_作業指示 1_.
天皇教についての文章によれば、天皇教信者は憲法にどのような文言を書き込ませたか。
_作業指示 2_.
天皇教についての文章の「にもかかわらず、天皇教信者の」から「て問い質さなければならない。」までを、両端の語句も含めて一字も変えずに書き写してください。
_作業指示 3_.
天皇教についての文章の最後の一文に続けて、その先を書き足せ。

_抜粋本文_.
☆ ☆ ☆ ☆ ☆ ☆ ☆
天皇教信者におもねってはならない。天皇教信者の横暴を許してはならない。
(2021年6月26日)
信仰とは仲間内だけで通じるもの。「イワシの頭教」信者の信仰は、「サバの尻尾教」の信者には理解しようがない。ブードゥー教の信仰がその信者以外に受容されることは考え難い。天皇を神聖とする信仰もまったく同じことだ。醒めた目で天皇教を見つめれば、虚妄これに過ぎるものはない。
にもかかわらず、天皇教信者の横暴は甚だしい。仲間内でしか通じようのない天皇神聖信仰を社会全体に押し付けようとするからだ。この押しつけがましさは、過去の天皇教の歴史における赫々たる成功体験に基づくものである。「天皇は神聖にして侵すべからず」と憲法に書き込ませ、それを根拠に、「大日本帝国は万世一系の天皇これを統治す」と政治権力を握った、あの体験である。
このいびつな「天皇教の宗教国家」は1945年に亡びた…はずだった。新生日本は、天皇教の残滓を払拭する努力を重ねた…はずだった。しかし、必ずしもそれに成功していない。天皇教信者の残党が、いまだに我がもの顔に振る舞っているのがこの国の現実である。これでよいのか、とあらためて問い質さなければならない。
国民の多くが、天皇教信者の暴力や社会的圧力を恐怖と感じている。大逆罪も不敬罪も治安維持法もなくなったが、この社会にはその残影が確実に存在している。人々の記憶の底に、天皇の神聖性を傷付ける言動に伴う権力的ないしは社会的な制裁への畏怖がある。多くの人が、天皇批判の言動に対する社会的圧力を恐れ、天皇に関する言動を躊躇せざるを得ないとする心性を捨てきれていない。
☆ ☆ ☆ ☆ ☆ ☆ ☆
_提供データ_.
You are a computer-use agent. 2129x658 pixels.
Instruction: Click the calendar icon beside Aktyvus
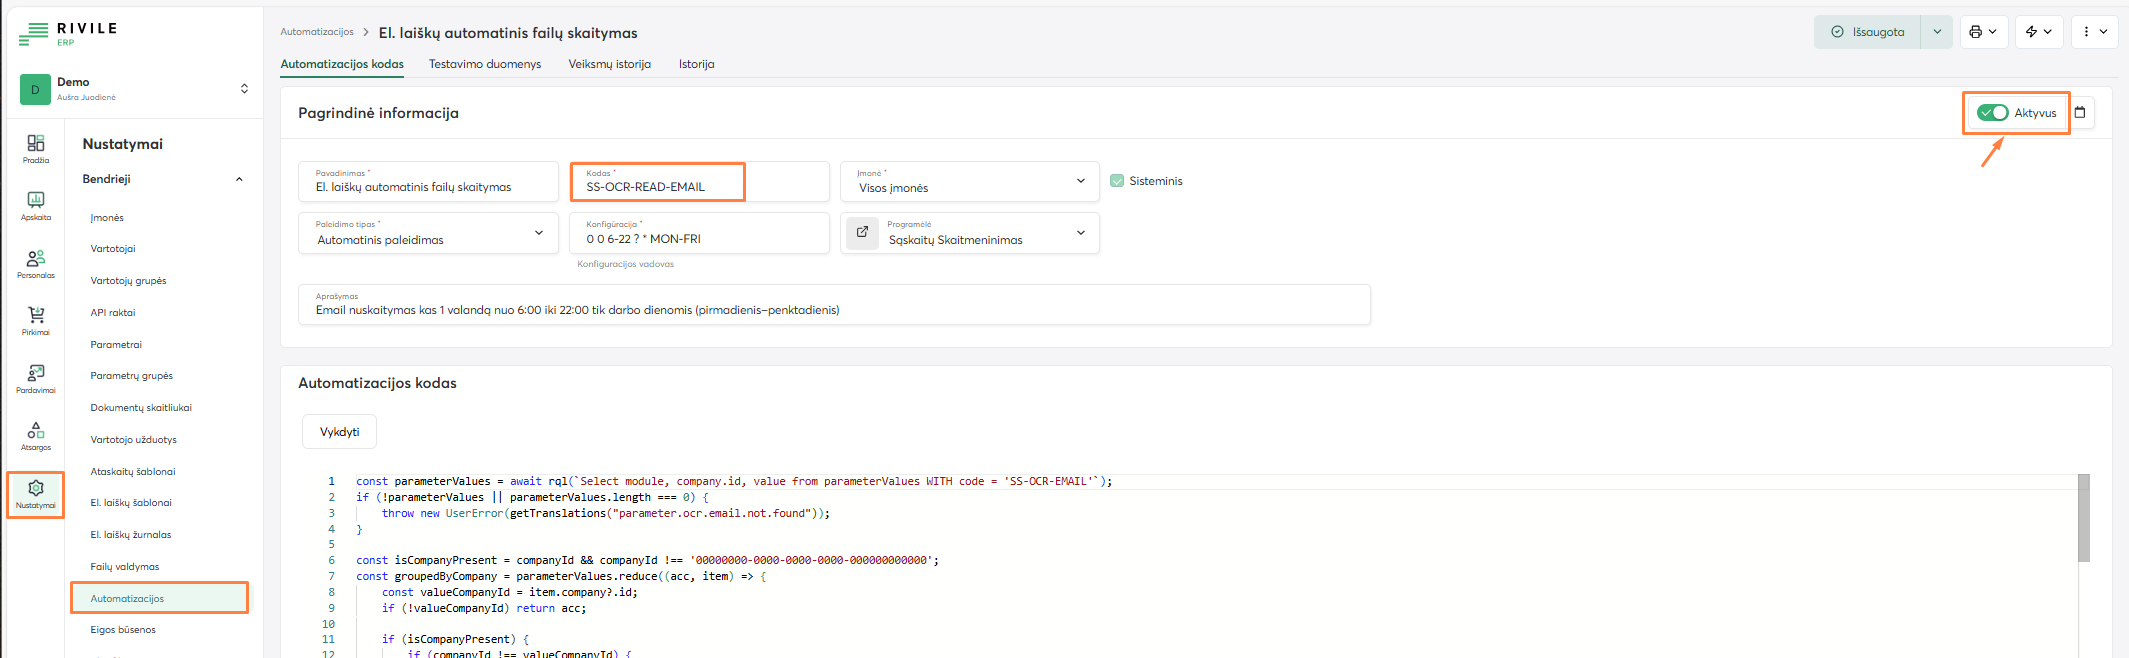[x=2080, y=113]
☆ ☆ ☆ ☆ ☆ ☆ ☆
_想定解答 1_.
「天皇は神聖にして侵すべからず」という文言。

_想定解答 2_.
にもかかわらず、天皇教信者の横暴は甚だしい。仲間内でしか通じようのない天皇神聖信仰を社会全体に押し付けようとするからだ。この押しつけがましさは、過去の天皇教の歴史における赫々たる成功体験に基づくものである。「天皇は神聖にして侵すべからず」と憲法に書き込ませ、それを根拠に、「大日本帝国は万世一系の天皇これを統治す」と政治権力を握った、あの体験である。
このいびつな「天皇教の宗教国家」は1945年に亡びた…はずだった。新生日本は、天皇教の残滓を払拭する努力を重ねた…はずだった。しかし、必ずしもそれに成功していない。天皇教信者の残党が、いまだに我がもの顔に振る舞っているのがこの国の現実である。これでよいのか、とあらためて問い質さなければならない。

_想定解答 3_.
そんな事情を背景に、「宮内庁長官『陛下は五輪開催を懸念と拝察』」(毎日)との記事である。念のためだが、「陛下」とは天皇(徳仁)のこと。この見出しは、「宮内庁長官が、『天皇(徳仁)は東京五輪開催でコロナ感染が拡大しないか懸念している」ようだと私は思う、と発言した」というニュース。オリンピックとコロナ、誰もが思っていることだが、天皇の懸念となると大きなニュースになる。
天皇教やら天皇教信者やらへの阿りから、「開催が感染拡大につながらないか、ご懸念されていると拝察している」などという、面倒極まりない言葉遣いになっている。世の中の天皇教への阿りが、天皇を特別の存在と思わせ、天皇発言の社会的影響力の源泉となっている。そのことこそが、天皇の存在を危険なものとしている。
西村長官は、こう述べたようだ。
「天皇陛下は現下の新型コロナウイルス感染症の感染状況を大変ご心配しておられます。国民の間に不安の声がある中で、ご自身が名誉総裁をお務めになるオリンピック・パラリンピックの開催が感染拡大につながらないか、ご懸念されている、ご心配であると拝察しています。」
このコメント、読みようによって、天皇(徳仁)の真意を、「心配だから、中止してはどうか」「心配だから、せめて無観客でやるべきだ」「感染の心配あるから、私は出席したくない」「国民の間に不安の声がある中で東京オリパラの名誉総裁など辞退したい」などと幾様にも解釈できる。しかし、天皇に確認しようはない。確認すべきでもない。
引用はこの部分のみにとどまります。